Question

For the reaction equilibrium $2NOBr(g)\rightleftharpoons 2NO(g)+B{{r}_{2}}(g)$, if ${{P}_{B{{r}_{2}}}}=\dfrac{P}{9}$ at equilibrium and P is the initial total pressure, then the ratio $\dfrac{{{K}_{p}}}{P}$ is equal to:
(a) $\dfrac{1}{9}$
(b) $\dfrac{4}{441}$
(c) $\dfrac{1}{27}$
(d) $\dfrac{1}{3}$

Answer 1

Hint: Before the equilibrium reaction the pressure of $NOBr$ will be P and pressure of $NO$ and $B{{r}_{2}}$ will be zero. After equilibrium the pressure of $NOBr$will be $P-2P'$, pressure of $NO$will be $2P'$ and pressure of $B{{r}_{2}}$will be $P'$. The equilibrium constant at pressure can be calculated by the ratio of the product of partial pressure of products to the partial pressure of the reactant.

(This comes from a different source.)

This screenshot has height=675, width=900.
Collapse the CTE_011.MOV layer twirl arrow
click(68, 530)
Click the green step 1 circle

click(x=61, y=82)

Complete step by step answer:
We are given a reaction in which two moles of nitrosyl bromide in equilibrium forms two moles of nitrogen oxide and one mole of bromine gas. The reaction is:
$2NOBr(g)\rightleftharpoons 2NO(g)+B{{r}_{2}}(g)$
So, before the equilibrium reaction, the pressure of $NOBr$ will be P and the pressure of $NO$, and $B{{r}_{2}}$ will be zero. After equilibrium the pressure of $NOBr$will be $P-2P'$, pressure of $NO$will be $2P'$ and pressure of $B{{r}_{2}}$will be $P'$.
And the partial pressure of bromine ${{P}_{B{{r}_{2}}}}$ is given as: ${{P}_{B{{r}_{2}}}}=\dfrac{P}{9}$and this is equal to $P'$.
So, by equating this value we can get the partial pressure of $NO$ and $NOBr$.
The partial pressure of $NOBr$= $P-2P'$
$NOBr=P-2\dfrac{P}{9}$
$NOBr=\dfrac{7P}{9}$
The partial pressure of $NO$ = $2P'$
$NO=2\text{ x }\dfrac{P}{9}$
$NO=\dfrac{2P}{9}$
So, the equilibrium constant at pressure can be calculated by the ratio of the product of partial pressure of products to the partial pressure of the reactant.
${{K}_{p}}=\dfrac{{{(NO)}^{2}}(B{{r}_{2}})}{{{(NOBr)}^{2}}}$
So, putting the value of partial pressure in the formula, we get
${{K}_{p}}=\dfrac{{{\left( \dfrac{2P}{9} \right)}^{2}}\left( \dfrac{P}{9} \right)}{{{\left( \dfrac{7P}{9} \right)}^{2}}}$
${{K}_{p}}=\dfrac{4P}{441}$
We have to find the ratio $\dfrac{{{K}_{p}}}{P}$:
$\dfrac{{{K}_{p}}}{P}=\dfrac{4P}{441P}=\dfrac{4}{441}$
Therefore the correct answer is an option (b) $\dfrac{4}{441}$.

Note: When you are writing the formula of the chemical equilibrium constant, the number of moles of the compound must be the power of the compound in the formula, otherwise the value of constant will be wrong.